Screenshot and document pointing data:
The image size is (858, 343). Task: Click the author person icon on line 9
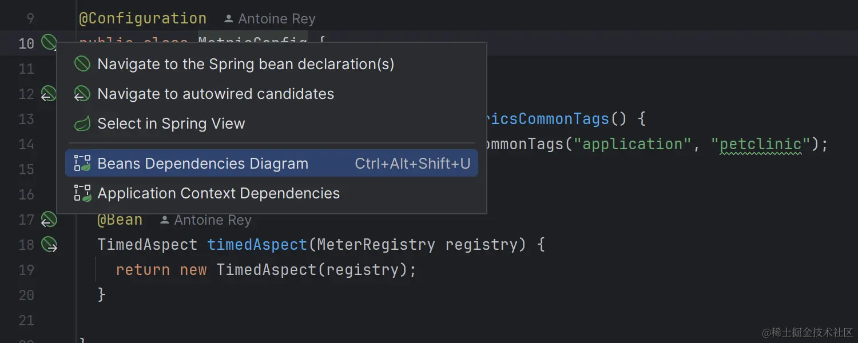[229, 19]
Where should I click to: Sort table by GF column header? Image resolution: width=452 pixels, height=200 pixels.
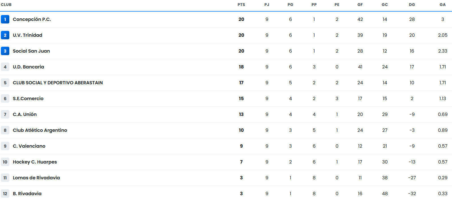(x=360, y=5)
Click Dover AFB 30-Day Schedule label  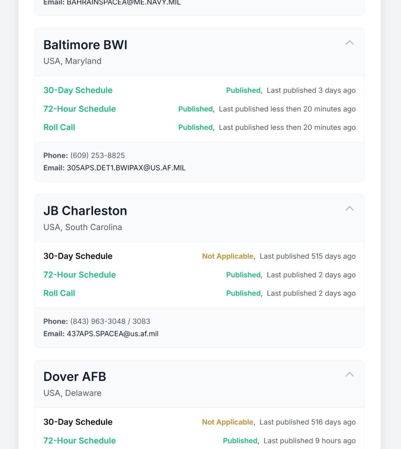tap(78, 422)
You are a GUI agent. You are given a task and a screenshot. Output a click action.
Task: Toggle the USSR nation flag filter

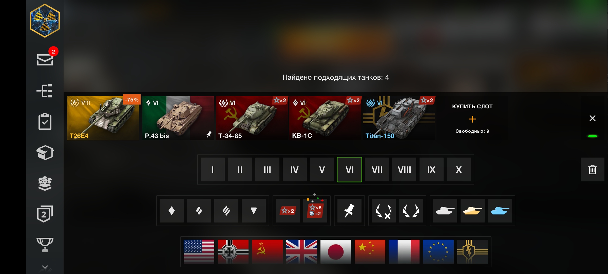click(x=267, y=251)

Problem to work on:
Please rewrite everything from the line containing "You are a GUI" down to the end of the entries, requests included, shifting every coordinate in the answers by -147. Leave the pictures out of your answer.

Output for this exercise:
You are a GUI agent. You are given a task and a screenshot. Output a click action.
Task: Toggle the USSR nation flag filter

click(x=120, y=104)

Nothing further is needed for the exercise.